------ Data to process

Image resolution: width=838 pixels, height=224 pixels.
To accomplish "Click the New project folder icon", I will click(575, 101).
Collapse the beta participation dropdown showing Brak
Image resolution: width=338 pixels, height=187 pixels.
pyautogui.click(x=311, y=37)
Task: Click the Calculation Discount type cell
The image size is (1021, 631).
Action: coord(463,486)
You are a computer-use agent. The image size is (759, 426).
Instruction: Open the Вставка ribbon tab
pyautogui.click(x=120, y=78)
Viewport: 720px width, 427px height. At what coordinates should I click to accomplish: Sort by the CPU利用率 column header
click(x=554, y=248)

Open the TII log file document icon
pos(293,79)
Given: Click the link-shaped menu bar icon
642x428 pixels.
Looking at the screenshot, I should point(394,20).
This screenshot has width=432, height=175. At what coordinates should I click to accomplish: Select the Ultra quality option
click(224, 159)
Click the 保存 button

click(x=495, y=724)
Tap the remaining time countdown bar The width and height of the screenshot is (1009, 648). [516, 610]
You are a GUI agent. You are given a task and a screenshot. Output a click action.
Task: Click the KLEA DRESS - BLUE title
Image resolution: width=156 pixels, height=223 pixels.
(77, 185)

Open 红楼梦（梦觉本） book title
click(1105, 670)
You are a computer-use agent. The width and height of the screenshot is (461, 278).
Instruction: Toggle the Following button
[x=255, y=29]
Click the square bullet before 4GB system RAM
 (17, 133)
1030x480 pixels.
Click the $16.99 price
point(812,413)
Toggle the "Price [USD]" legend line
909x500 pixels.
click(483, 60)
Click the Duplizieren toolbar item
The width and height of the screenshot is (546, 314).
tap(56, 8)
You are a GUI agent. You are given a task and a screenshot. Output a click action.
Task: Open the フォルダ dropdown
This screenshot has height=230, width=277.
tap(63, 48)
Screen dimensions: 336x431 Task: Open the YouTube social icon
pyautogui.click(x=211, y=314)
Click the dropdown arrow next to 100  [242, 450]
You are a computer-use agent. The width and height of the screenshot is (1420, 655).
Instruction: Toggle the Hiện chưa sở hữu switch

------------

_What you need to do_.
In which lines of the records does the word "computer" appear? Copy each of them.

_Response_.
You are a computer-use agent. The image size is (759, 426).
You are a computer-use agent. The width and height of the screenshot is (461, 278).
You are a computer-use agent. The width and height of the screenshot is (1420, 655).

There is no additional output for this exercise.